MERDEKA (14 Juli 1943)
Karya Chairil Anwar
Aku mau bebas dari segala
Merdeka
Juga dari Ida
Pernah
Aku percaya pada sumpah dan cinta
menjadi sumsum dan darah
seharian kukunyah – kumamah
Sedang meradang
segala kurenggut
ikut bayang
Tapi kini
Hidupku terlalu tenang
selama tidak diantara badai
kalah menang
Ah ! Jiwa yang menggapai-gapai
mengapa kalau beranjak dari sini
kucoba dalam mati

Analisis Gaya Bahasa Puisi Merdeka
Sajak-sajak angkatan 45 banyak menggunakan gaya bahasa hiperbola, daripada gaya bahasa yang lain. Sajak “Merdeka” di atas dominan menggunakan gaya bahasa hiperbola hal ini dapat dilihat dari isi puisi tersebut, yaitu:
a) pada bait kedua yang berbunyi: “Aku percaya pada sumpah dan cinta
menjadi sumsum dan darah
seharian kukunyah-kumamah”
b) padat bait ketiga yang berbunyi: “Sedang meradang
segala kurenggut
ikut bayang”
c) pada bait kelima, tepatnya baris pertama yanag berbunyi: “Ah! Jiwa yang menggapai-gapai.

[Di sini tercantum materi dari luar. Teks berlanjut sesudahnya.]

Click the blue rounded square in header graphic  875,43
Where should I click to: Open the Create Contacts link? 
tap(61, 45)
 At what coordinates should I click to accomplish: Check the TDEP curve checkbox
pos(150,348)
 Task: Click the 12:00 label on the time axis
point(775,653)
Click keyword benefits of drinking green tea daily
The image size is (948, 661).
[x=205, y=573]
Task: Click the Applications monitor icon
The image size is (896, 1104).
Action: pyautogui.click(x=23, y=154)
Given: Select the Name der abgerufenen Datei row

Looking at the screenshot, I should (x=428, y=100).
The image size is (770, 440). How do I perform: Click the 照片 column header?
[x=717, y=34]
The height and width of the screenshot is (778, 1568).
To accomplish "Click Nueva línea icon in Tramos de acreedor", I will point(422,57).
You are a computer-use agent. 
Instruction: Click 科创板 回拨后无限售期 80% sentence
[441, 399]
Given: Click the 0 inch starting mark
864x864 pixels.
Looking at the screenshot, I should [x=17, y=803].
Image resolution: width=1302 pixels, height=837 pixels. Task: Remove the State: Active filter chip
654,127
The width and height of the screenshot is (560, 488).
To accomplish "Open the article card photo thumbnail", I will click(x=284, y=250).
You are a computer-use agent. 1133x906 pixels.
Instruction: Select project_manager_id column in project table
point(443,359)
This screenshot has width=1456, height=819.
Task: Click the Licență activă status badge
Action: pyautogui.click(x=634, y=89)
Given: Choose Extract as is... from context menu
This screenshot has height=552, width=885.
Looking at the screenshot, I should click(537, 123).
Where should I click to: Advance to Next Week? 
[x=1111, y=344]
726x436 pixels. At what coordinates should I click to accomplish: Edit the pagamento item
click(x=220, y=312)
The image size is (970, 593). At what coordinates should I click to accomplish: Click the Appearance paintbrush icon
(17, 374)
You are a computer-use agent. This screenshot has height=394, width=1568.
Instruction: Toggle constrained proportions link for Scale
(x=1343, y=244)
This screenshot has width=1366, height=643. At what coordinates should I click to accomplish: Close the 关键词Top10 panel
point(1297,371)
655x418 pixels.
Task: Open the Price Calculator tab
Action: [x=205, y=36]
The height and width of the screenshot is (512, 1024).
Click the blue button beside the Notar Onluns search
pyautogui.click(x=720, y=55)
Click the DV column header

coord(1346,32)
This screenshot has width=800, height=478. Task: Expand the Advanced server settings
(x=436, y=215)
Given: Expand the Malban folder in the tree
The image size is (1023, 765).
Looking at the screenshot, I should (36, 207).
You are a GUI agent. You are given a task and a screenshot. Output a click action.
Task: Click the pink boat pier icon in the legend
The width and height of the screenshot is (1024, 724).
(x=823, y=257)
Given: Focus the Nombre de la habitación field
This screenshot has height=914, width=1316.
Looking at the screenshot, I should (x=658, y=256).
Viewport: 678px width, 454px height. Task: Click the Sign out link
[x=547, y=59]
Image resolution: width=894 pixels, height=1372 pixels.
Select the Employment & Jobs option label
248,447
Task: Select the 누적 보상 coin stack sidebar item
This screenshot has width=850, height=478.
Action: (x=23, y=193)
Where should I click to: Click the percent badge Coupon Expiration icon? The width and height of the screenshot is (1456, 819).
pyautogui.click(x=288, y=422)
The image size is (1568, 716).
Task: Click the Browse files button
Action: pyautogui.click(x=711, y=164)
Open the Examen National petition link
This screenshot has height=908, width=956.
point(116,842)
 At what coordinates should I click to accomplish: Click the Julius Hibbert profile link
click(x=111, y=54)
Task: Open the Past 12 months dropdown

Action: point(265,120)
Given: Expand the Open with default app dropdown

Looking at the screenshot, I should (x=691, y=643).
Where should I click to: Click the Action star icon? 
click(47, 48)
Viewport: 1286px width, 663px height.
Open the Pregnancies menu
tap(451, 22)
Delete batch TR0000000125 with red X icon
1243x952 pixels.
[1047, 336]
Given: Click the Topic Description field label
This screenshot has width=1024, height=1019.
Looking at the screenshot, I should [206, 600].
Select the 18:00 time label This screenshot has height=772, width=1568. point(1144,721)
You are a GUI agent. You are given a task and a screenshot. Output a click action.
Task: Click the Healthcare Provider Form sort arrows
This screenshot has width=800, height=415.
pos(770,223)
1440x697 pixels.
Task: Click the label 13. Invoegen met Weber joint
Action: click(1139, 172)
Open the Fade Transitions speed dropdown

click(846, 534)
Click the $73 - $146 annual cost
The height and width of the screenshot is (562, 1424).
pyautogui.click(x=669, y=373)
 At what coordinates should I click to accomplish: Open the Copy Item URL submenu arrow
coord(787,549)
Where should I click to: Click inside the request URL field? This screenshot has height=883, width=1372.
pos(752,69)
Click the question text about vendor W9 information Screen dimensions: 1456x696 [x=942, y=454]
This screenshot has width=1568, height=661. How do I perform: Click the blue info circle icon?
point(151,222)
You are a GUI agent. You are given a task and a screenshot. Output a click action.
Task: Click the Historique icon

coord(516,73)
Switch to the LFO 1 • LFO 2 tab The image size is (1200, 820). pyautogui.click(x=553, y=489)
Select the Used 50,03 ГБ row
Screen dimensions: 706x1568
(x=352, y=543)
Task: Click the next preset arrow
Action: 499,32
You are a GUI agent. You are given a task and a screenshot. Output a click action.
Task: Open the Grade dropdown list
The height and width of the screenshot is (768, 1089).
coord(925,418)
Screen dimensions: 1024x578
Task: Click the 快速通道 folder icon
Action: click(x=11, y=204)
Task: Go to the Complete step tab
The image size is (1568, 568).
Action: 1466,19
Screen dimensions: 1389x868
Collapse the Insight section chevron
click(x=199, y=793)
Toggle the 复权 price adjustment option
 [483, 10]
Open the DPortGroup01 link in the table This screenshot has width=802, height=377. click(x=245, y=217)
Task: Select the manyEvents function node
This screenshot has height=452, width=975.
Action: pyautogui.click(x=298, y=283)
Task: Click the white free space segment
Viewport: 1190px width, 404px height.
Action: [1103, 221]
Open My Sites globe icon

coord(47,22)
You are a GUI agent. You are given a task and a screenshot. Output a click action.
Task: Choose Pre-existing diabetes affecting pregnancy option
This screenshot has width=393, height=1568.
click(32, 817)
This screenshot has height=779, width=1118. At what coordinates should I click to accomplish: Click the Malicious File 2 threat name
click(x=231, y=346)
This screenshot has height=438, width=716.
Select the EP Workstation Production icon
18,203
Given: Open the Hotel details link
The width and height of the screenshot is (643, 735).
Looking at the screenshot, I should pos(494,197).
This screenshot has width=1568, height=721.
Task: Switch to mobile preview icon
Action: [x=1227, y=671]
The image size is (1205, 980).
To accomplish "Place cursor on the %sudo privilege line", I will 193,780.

Selain gaya bahasa hiperbola yang dominan dalam sajak di atas, juga terjadi suatu pembandingan keadaan antara bait, 1,2,3 dengan bait 4 dan 5. Hal ini dapat diketahui dengan kata “Tapi kini” yang merupakan kata pembanding keadaan antar bait tersebut.